Figure B-10. A sector antenna, flat and thin
Picture an omni with a mirror behind it, and you'll have the radiation pattern of a sector antenna. Sectors radiate best in one direction, with a beam as wide as 180 degrees or as narrow as you like. They excel in point-to-multipoint applications, where several clients will be accessing the wireless network, all coming from the same general direction.
B.3.3. Yagi
As you can see in Figure B-11, a yagi looks something like an old television aerial. Some yagis are simply bare, like a flat Christmas tree, and are pointed vaguely in the direction of communications. Others are mounted in long horizontal PVC housings. They can work well in point-to-point or point-to-multipoint applications, and can usually achieve higher gain than sectors.
Figure B-11. A yagi
The typical beam width can vary from 15 degrees to as much as 60, depending on the type of yagi design. As with omnis, adding more elements means more gain, a longer antenna, and higher cost.
B.3.4. Waveguides and "Cantennas"
An increasingly popular antenna design is the waveguide. The so-called cantennas are simple antennas for home-brew designers to build, which offer very high gain for relatively little effort. Waveguides most closely resemble plumbing, in that they are boxes or cans with nothing in them but a tiny radiator. Figure B-12 shows an ambitious design, made from extruded and milled aluminum.
The Pringles can and coffee can antennas are examples of simple (but effective) home-brew cylindrical waveguide antennas. A rectangular waveguide can behave like a sector or an omni, depending on how it is constructed.
Figure B-12. A 16 dBi, horizontally polarized waveguide
B.3.5. Parabolic Dishes
In some ways, a dish is the opposite of an omni. Rather than try to cover a wide area, a dish focuses on a very tight space. Dishes typically have the highest gain and most directionality of any antenna. They are ideal for a point-to-point link, and nearly useless for anything else.
Figure B-13 shows a mesh antenna, although solid variations exist.

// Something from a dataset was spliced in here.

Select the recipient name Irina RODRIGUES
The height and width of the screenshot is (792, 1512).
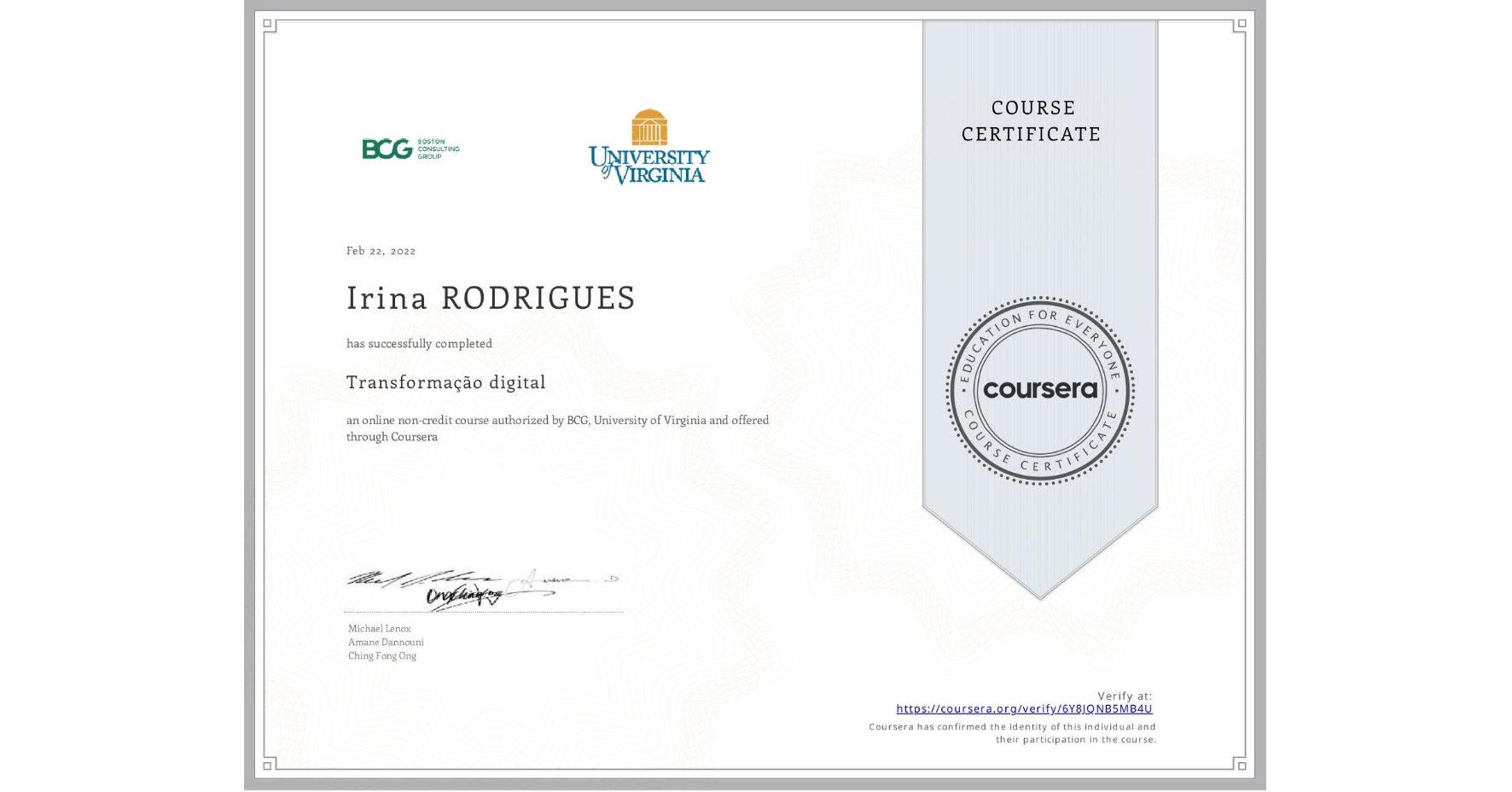coord(491,299)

Dishes come as small as 18" across or as big as you like (a 30-foot dish is possible, but probably not very convenient). A dish that can send an 802.11b/g signal more than 20 miles can be as small as a few feet across. In terms of gain for the buck, dishes are probably the cheapest type of antenna. Many people have been successful in converting old satellite and DSS dishes into 2.4 GHz dishes. Generally speaking, the difference between a mesh reflector and a solid reflector has little to do with gain, but is a consideration when mounting your dish, as solid dishes tend to pick up more load from the wind.

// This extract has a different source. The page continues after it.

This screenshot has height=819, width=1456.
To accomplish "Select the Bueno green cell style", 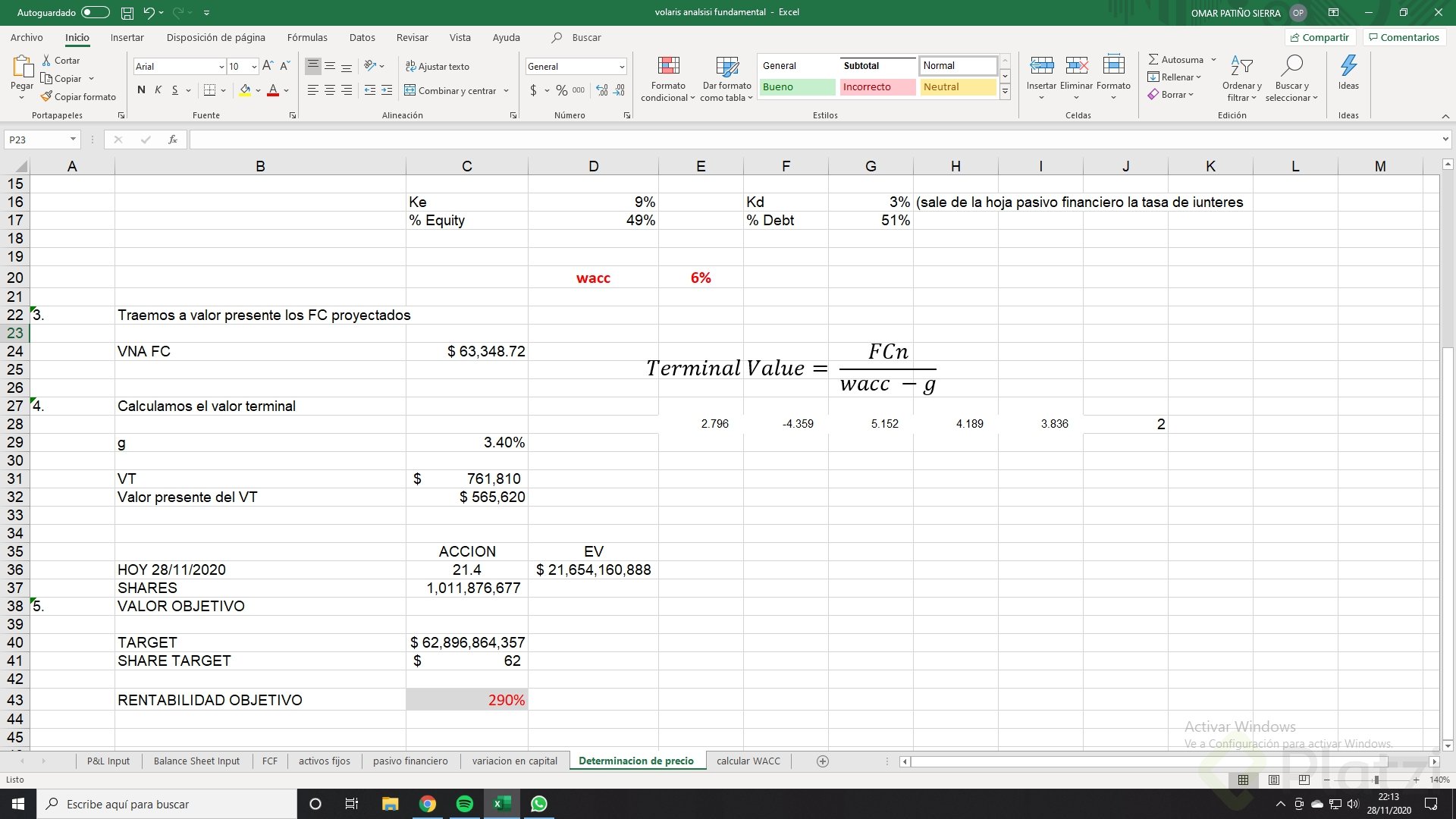I will (796, 87).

B.3.6. Putting It All Together
When trying to estimate what antennas will be required for a particular installation, I find it helpful to draw an overhead picture of the project site. Sketch out where you intend to install your equipment and where you expect your network clients to come from. Also include any obstacles (such as walls containing metal, or intervening buildings and trees on a long distance shot). This should help to determine your desired coverage area, as well as help suggest optimal placement of your access points and antennas.
Figure B-13. A 24 dBi parabolic dish
For example, if you are trying to cover a large office with obstacles in the center (such as an elevator shaft or bathrooms), access points at opposite ends of the room with sector antennas pointed inward might make more sense than a single AP in the center with an omni. On a long distance shot, it might make more sense to go around an intervening tree or building by adding an extra hop, rather than trying to shoot through it with high gain dishes. Knowing the approximate radiation pattern and gain of your antennas ahead of time will help to focus your energy in the direction that you intend to use it, so you can design the most efficient network possible.